#### Data excerpts
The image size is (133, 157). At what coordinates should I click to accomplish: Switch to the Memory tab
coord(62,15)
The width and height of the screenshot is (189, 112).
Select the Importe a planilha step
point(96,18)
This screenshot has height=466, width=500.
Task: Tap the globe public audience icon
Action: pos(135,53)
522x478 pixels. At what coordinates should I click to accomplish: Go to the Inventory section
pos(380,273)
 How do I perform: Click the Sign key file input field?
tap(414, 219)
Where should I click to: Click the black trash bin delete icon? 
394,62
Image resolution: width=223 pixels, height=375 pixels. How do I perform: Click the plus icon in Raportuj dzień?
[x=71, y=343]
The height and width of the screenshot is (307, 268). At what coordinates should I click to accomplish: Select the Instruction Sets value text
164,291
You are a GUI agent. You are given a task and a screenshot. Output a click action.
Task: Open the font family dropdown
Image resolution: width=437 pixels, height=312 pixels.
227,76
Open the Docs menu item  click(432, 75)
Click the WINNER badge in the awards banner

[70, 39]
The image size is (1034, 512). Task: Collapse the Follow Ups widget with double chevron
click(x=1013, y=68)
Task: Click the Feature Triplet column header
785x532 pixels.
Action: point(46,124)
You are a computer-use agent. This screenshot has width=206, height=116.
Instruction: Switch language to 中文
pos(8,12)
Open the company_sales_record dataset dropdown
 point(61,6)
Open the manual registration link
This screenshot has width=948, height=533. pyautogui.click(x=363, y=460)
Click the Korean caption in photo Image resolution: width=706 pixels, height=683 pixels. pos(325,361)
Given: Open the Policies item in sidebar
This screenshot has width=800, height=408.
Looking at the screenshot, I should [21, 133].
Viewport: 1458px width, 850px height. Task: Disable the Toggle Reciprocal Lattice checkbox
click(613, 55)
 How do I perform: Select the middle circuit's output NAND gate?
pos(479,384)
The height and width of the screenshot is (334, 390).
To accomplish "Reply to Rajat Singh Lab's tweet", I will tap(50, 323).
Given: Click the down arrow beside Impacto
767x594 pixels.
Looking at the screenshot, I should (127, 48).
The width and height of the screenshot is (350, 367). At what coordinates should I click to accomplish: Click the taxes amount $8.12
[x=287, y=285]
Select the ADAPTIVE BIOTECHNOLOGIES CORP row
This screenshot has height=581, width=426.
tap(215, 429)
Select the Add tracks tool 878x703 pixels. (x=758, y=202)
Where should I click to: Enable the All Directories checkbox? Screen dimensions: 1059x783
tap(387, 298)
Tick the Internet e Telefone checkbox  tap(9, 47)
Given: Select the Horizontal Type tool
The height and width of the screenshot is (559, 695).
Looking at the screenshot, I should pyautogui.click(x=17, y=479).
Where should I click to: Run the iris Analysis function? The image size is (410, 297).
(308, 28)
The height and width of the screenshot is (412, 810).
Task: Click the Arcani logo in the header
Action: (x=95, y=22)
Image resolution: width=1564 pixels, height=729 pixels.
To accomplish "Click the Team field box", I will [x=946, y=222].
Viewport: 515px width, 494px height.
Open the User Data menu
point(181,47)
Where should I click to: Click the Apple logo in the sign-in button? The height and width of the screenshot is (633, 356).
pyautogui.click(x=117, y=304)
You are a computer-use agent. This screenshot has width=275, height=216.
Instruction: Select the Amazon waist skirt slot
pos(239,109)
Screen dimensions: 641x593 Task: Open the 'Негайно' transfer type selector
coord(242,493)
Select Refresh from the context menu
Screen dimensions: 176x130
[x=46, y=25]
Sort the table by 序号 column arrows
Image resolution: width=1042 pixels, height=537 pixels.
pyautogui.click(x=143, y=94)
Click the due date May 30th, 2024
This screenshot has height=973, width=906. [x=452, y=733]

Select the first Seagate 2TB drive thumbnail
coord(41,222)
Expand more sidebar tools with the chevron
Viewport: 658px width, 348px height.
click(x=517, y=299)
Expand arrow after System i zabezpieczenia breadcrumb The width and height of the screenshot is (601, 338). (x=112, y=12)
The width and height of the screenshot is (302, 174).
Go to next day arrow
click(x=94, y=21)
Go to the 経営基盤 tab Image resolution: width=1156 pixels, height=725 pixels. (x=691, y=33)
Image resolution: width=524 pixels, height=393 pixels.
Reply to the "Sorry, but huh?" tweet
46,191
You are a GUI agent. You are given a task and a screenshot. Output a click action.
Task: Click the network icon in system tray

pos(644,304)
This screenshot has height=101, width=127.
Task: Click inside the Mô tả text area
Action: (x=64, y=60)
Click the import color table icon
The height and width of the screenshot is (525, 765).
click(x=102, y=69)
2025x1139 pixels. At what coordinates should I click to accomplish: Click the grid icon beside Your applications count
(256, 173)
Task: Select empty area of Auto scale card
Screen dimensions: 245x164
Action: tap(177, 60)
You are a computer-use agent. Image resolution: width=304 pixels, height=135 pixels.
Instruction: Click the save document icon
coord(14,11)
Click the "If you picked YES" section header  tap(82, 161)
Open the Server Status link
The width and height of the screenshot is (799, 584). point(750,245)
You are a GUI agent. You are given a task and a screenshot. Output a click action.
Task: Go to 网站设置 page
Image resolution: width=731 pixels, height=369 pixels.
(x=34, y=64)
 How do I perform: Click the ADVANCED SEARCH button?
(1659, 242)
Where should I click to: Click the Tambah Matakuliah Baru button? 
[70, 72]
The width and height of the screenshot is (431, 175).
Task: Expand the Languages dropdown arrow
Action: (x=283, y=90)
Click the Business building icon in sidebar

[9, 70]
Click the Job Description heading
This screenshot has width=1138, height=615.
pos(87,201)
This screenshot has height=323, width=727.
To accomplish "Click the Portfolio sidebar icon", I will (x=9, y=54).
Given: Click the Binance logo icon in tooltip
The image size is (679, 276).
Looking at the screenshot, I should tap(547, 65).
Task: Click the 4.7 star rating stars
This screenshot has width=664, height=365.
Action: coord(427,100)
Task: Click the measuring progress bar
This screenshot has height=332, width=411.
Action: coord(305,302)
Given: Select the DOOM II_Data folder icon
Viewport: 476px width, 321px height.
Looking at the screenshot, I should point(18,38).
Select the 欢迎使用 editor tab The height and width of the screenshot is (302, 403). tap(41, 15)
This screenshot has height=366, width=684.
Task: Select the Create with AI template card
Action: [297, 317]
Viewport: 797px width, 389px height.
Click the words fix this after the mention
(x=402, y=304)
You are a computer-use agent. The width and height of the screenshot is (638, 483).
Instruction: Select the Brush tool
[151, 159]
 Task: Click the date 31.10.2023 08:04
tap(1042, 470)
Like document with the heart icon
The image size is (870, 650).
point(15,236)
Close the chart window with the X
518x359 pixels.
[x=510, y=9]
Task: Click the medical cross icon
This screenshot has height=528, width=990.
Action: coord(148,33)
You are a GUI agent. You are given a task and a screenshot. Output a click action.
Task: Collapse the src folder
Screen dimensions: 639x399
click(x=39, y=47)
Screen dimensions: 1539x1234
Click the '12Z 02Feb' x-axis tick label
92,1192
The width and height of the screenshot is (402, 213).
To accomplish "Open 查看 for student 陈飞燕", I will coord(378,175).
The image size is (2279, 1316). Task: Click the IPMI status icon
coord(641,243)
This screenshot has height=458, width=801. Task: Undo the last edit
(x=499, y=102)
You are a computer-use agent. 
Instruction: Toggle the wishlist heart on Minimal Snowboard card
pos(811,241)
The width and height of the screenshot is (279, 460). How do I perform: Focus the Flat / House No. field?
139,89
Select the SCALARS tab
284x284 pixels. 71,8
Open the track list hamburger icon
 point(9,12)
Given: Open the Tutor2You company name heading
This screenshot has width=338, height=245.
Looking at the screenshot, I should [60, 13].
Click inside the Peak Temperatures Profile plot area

#### Work to complete
Reproduce word for word the stretch of the records above that opens with the line containing "Task: Select empty area of Auto scale card" and closes with the line containing "The width and height of the screenshot is (799, 584).", both of those lines included.

#### Exercise output
Task: Select empty area of Auto scale card
Screen dimensions: 245x164
Action: tap(177, 60)
You are a computer-use agent. Image resolution: width=304 pixels, height=135 pixels.
Instruction: Click the save document icon
coord(14,11)
Click the "If you picked YES" section header  tap(82, 161)
Open the Server Status link
The width and height of the screenshot is (799, 584). point(750,245)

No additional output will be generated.